Existing spot color editors often utilize a manual approach to the adjustment of CMYK combinations of spot colors prior to raster image processing (RIPing). For example, the document creator may select a Pantone® color for application in specific areas through a user interface on a printing device or computer monitor, such as that available on the Xerox® DocuSP® Controller. The Pantone-provided CMYK combination for the selected printer is obtained from a look-up table. Prior to RIPing the document in the printer, the operator has the option of entering a spot color editor function and specifying an alternative CMYK combination to achieve the desired color. The document is then RIPed and then printed using the spot color editor combinations where specified, and Pantone combinations otherwise.
This workflow presents various problems, among which is operator error associated with manual adjustments of the CMYK combinations; modifications to the CMYK values may result in more variability from machine to machine. Also, the manually-adjusted CMYK values may require more iteration to achieve the desired color. Due to the manual adjustments it may be difficult for customers to achieve the correct CMYK combinations even after repeated trials.
An automated spot color editor (ASCE) method includes determining appropriate target values for a selected color within a print job. The selected color may be described as being within a color space such as reflectance spectra, L*a*b*, XYZ, LHC, CMYK, RGB, parameters describing color, or a color number. The automated spot color editor modifies or adjusts the selected color by selecting a quality level and a maximum number of iterations. During iterations it computes the CMYK recipe for each spot color until a quality level is reached.
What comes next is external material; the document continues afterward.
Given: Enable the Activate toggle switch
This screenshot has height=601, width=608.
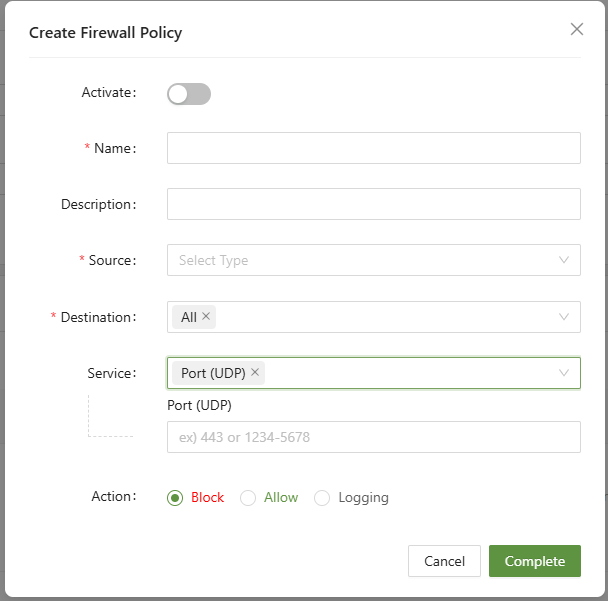Looking at the screenshot, I should click(x=189, y=94).
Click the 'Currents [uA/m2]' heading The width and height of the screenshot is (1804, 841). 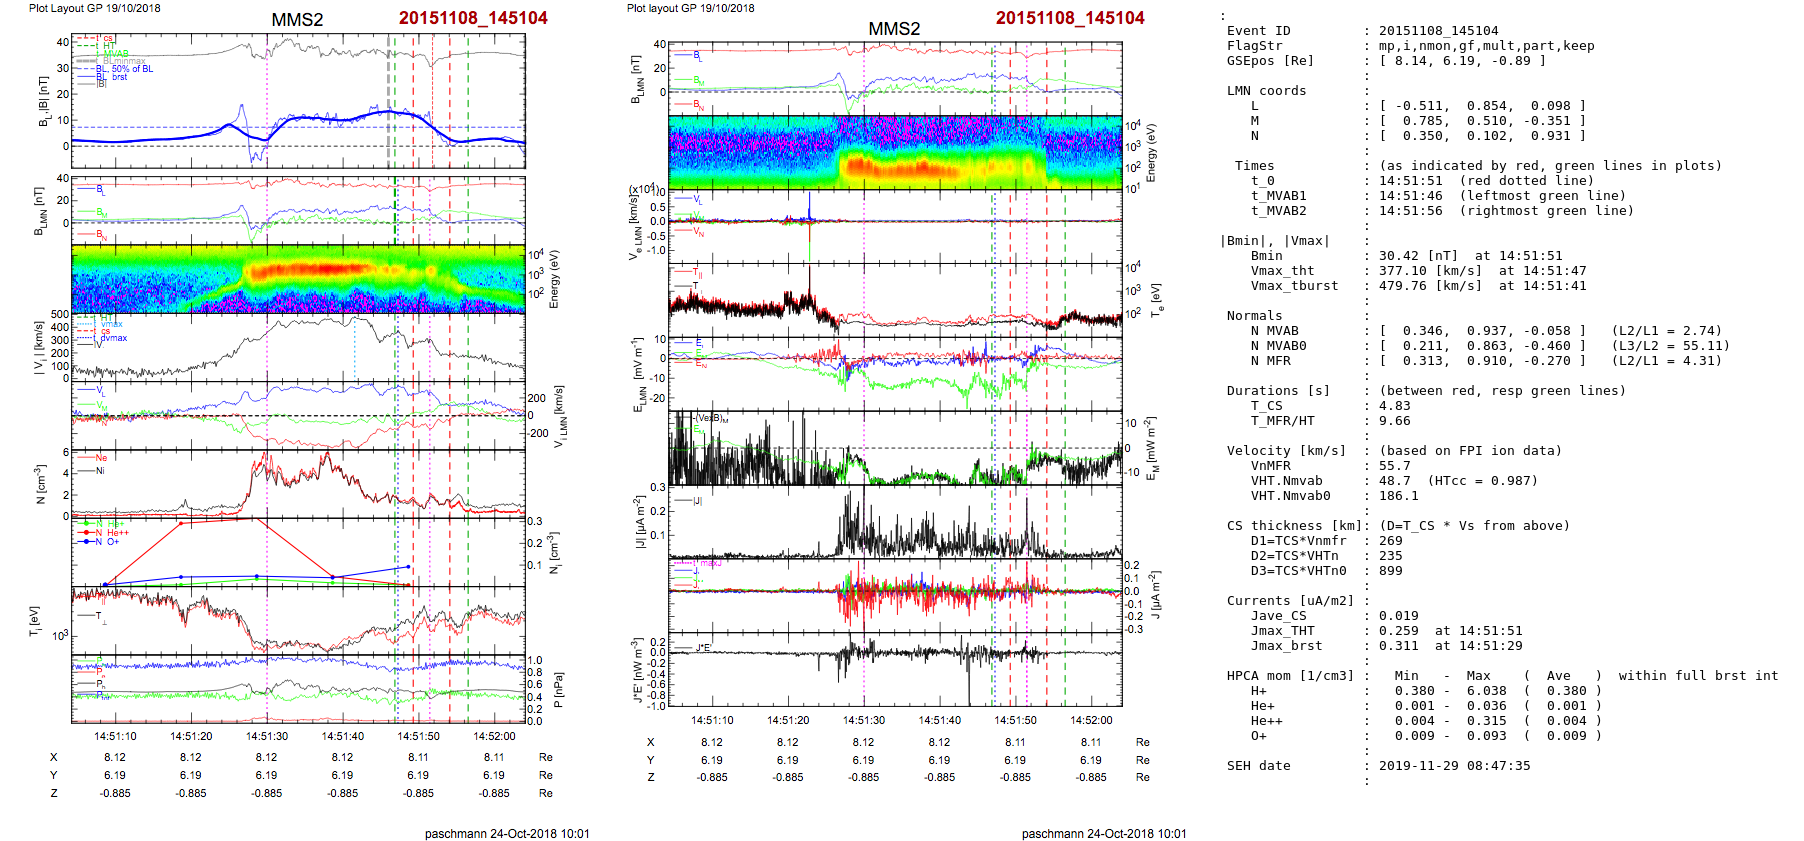(x=1290, y=601)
CMYK recipes are computed inside an algorithm module. The basic algorithm requires the use of gamut classification to find the CMYK recipe accurately and in the course of doing so save toner usage. Also, this kind of classification can help to improve the overall attainable gamut by fully utilizing the black separation.
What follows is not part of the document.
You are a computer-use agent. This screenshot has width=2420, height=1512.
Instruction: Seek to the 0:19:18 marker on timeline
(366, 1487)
The (ASCE) enhances the accuracy performance of spot colors (arbitrary or customer specified) with inline or offline sensors, using a sensitivity matrix. The matrix is computed for each spot color using a gamut class assignment algorithm and gamut class models (CMY->Lab, MYK->Lab, CYK->Lab, CMK->Lab). Gamut class models are obtained using printer characterization.
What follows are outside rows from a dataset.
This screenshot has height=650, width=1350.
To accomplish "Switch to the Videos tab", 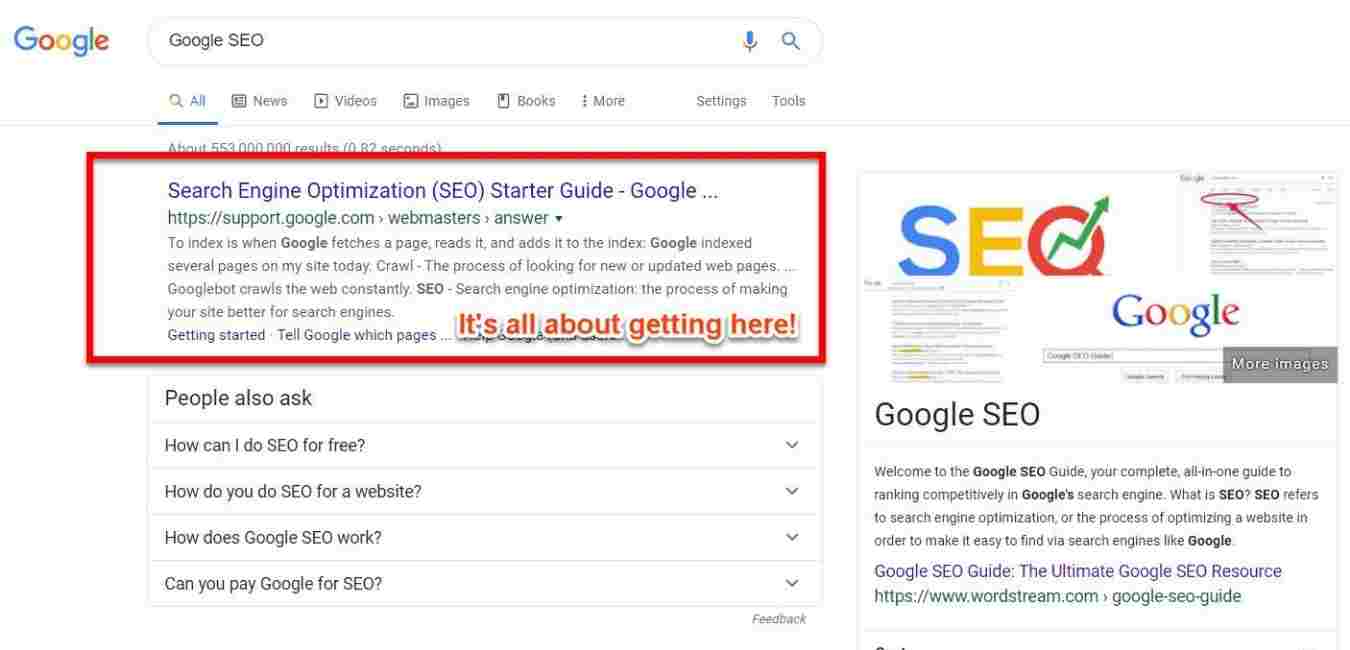I will point(345,101).
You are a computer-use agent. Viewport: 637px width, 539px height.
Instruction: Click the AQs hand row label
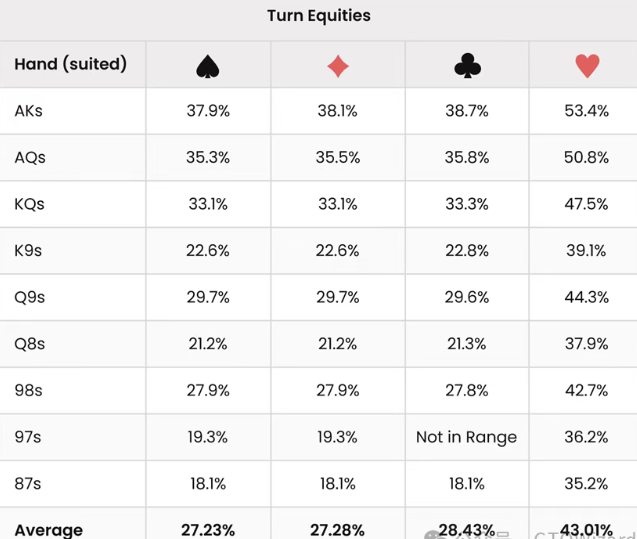tap(30, 158)
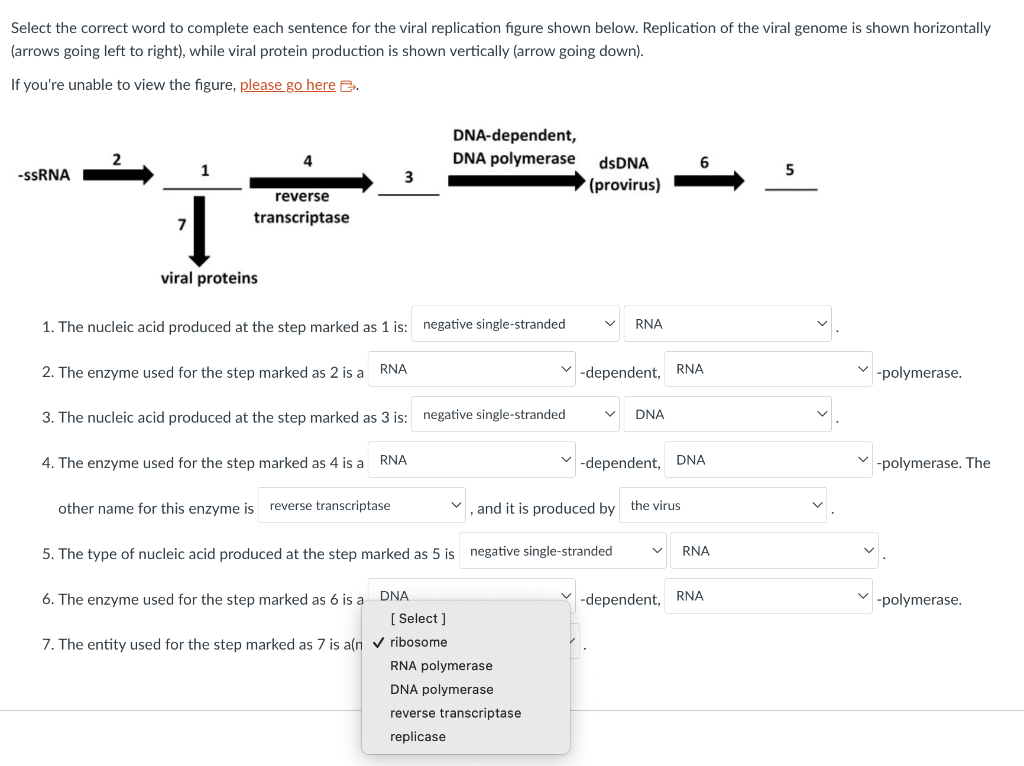Open sentence 1 'RNA' nucleic acid dropdown
Viewport: 1024px width, 766px height.
pyautogui.click(x=728, y=324)
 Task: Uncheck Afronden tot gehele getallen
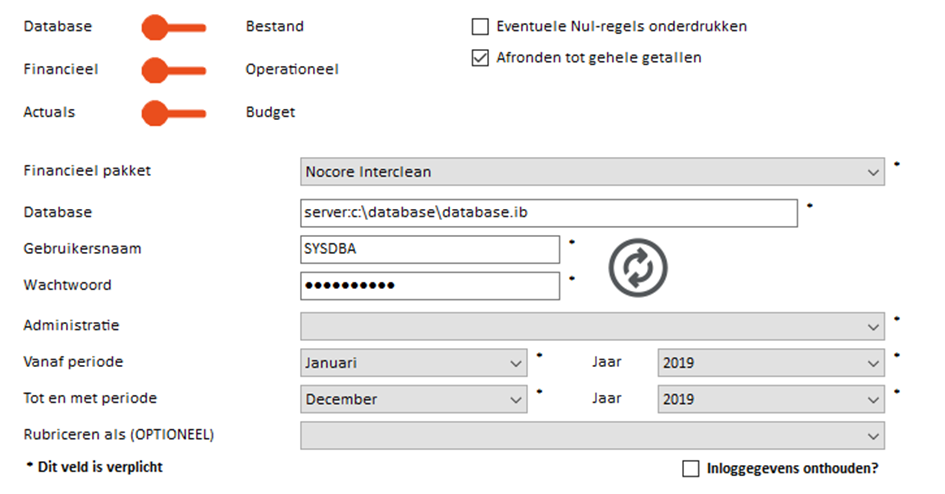tap(480, 58)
A common practice for obtaining the printer model is by printing and measuring test patches over the whole printer gamut. The numerical model with printer characterization data uses a large number of colors (2197 patches×2 replicas×4 gamut classes=17576 colors) for printing and measuring whenever the characterization is called for. Measurement of this kind of patch set is required when the ASCE algorithms each require porting to different machines The measurement process is time consuming and expensive, even when the Inline Spectral sensors (ILS) are used.
There is thus a need for providing an accurate color model without an especially time consuming printer characterization process involving a relatively large number of experimental test patches.
There is also always a need for improved accuracy in the ASCE feature, and in particularly enhanced accuracy in the performance of any spot colors (arbitrary or customer specified) using inline or offline sensors.